What was Rossum’s plan? Was Adelle being paranoid, or might they have targeted her. Because if what happened the episode was their plan all along, then Adelle made a very, very costly mistake, by interfering.
Despite the plausibility concerns, I really enjoyed these episodes of Dollhouse, they had a lot going for them. But, mostly, it wasn’t what I love about the show. It was twisty-turny, bad guys vs. possibly more bad guys, inevitable progression towards a not very interesting post-apocalyptic world. More rocket launchers than emotional resonance.*
What I love about this show is the relationship with the dolls to each other and the dollhouse. I love the deep resonance this has with resistance and survival in our world. (Yeah this is partly a complaint about the complete lack of Victor and Sierra).
We did see aspects of the dolls resistance this episode. In particular, we saw the feeble strength of one, how easily individual dolls were used and destroyed.
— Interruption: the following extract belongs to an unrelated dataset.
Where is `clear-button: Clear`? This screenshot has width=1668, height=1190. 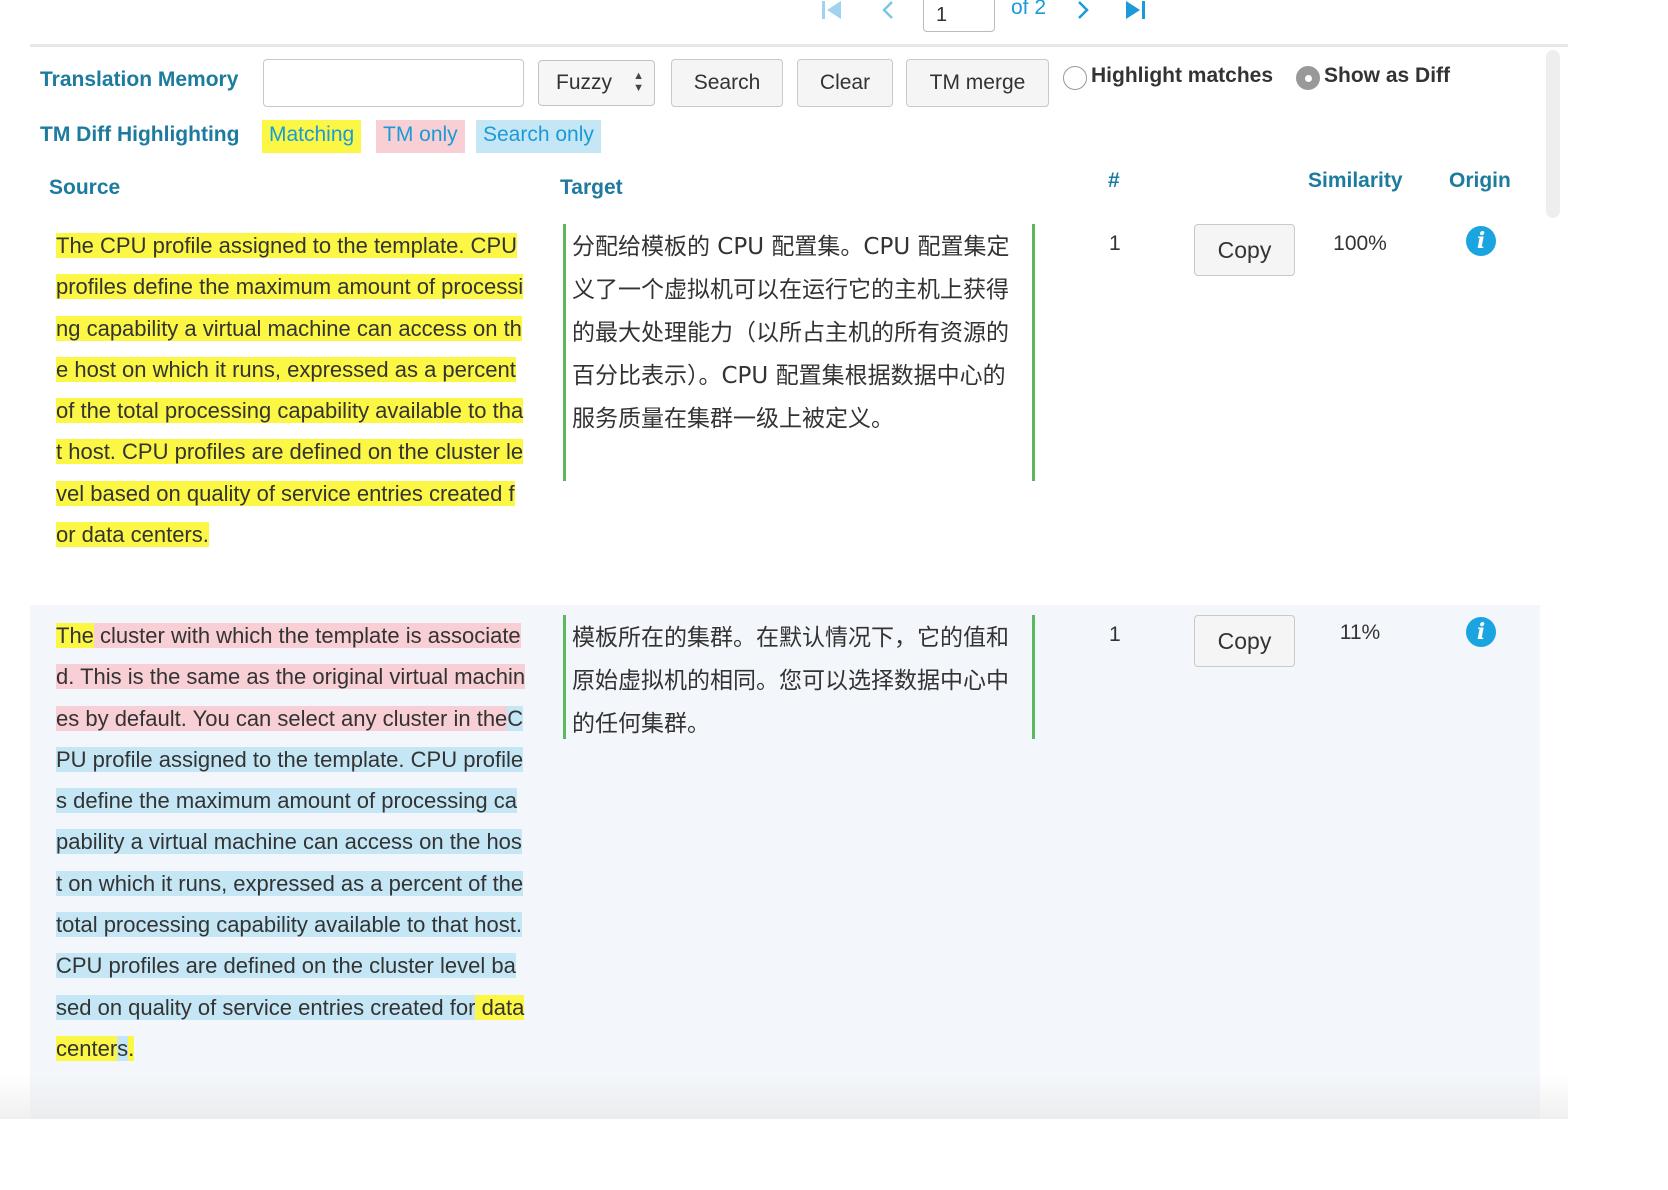 clear-button: Clear is located at coordinates (845, 83).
I really liked Caroline and Perrin’s relationship (minus the strangely sexualised cutting into each other’s neck). For a moment, they were figuring something out together. I think it was telling that Perrin decided to go back, decided to have his mind wiped. He chose to continue to believe that he was rescuing people, than working with people. That’s a sad choice, but in the circumstances an understandable one. This is a show about resistance, but also about acquiescence.
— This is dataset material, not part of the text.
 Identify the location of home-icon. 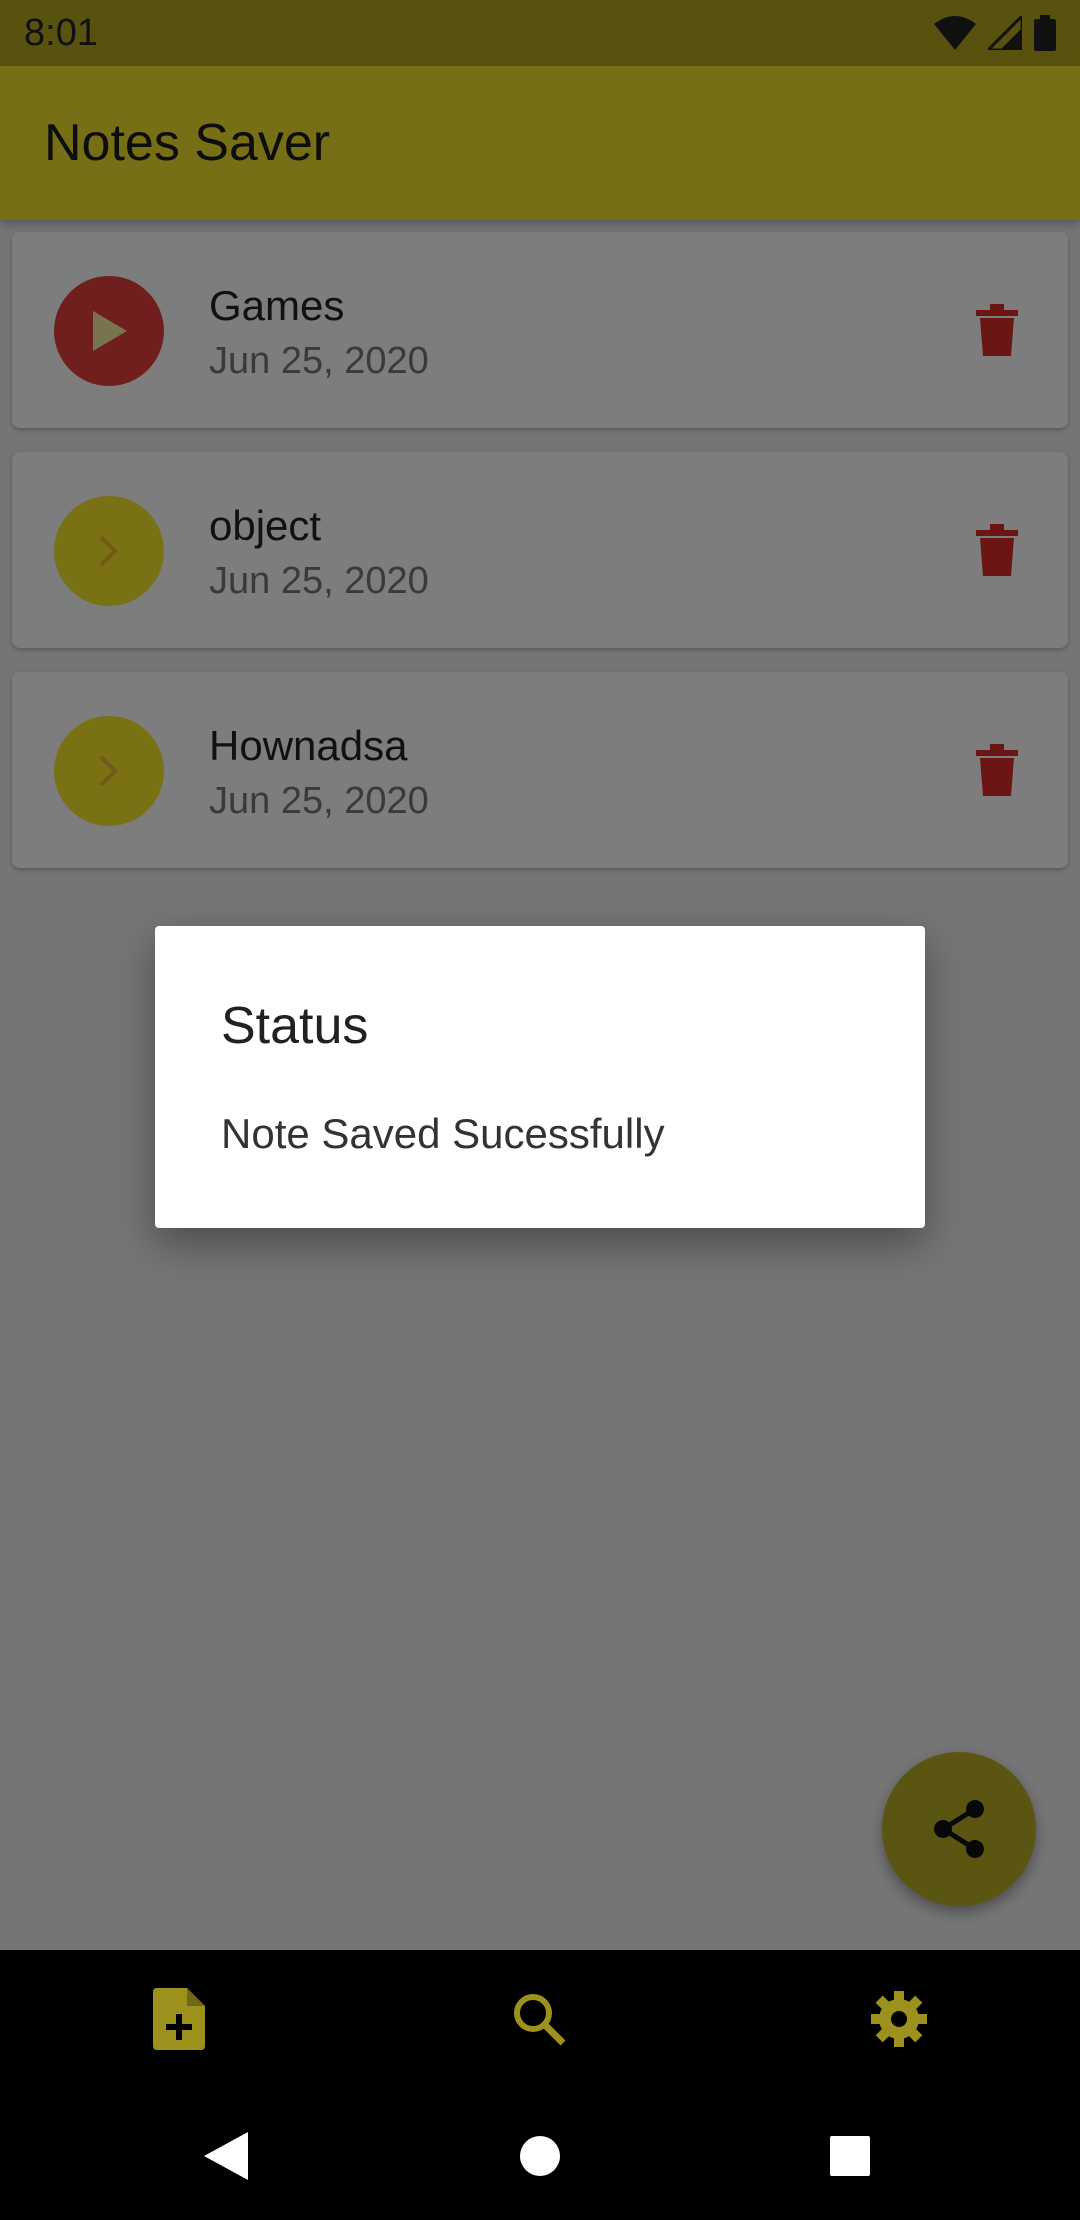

I wonder if we saw even more than that. Bennett’s suggestion that the brain can hold multiple imprints – maybe this integration will be the solution for the dolls we know and the other people who were devastated by the tech that’s still to come. Perhaps there’s more hope for the world in Epitaph One than a ladder that goes upwards.
*This is a reference to Joss’s commentary on Innocence where he says the two most important things to him in the work that he does are emotional resonance and rocket launchers. I think this is a great point about what great TV needs (as long as you take the rocket launchers as slightly metaphorical, but I am aware that the fact that I quote Joss Whedon’s commentaries is pretty geeky.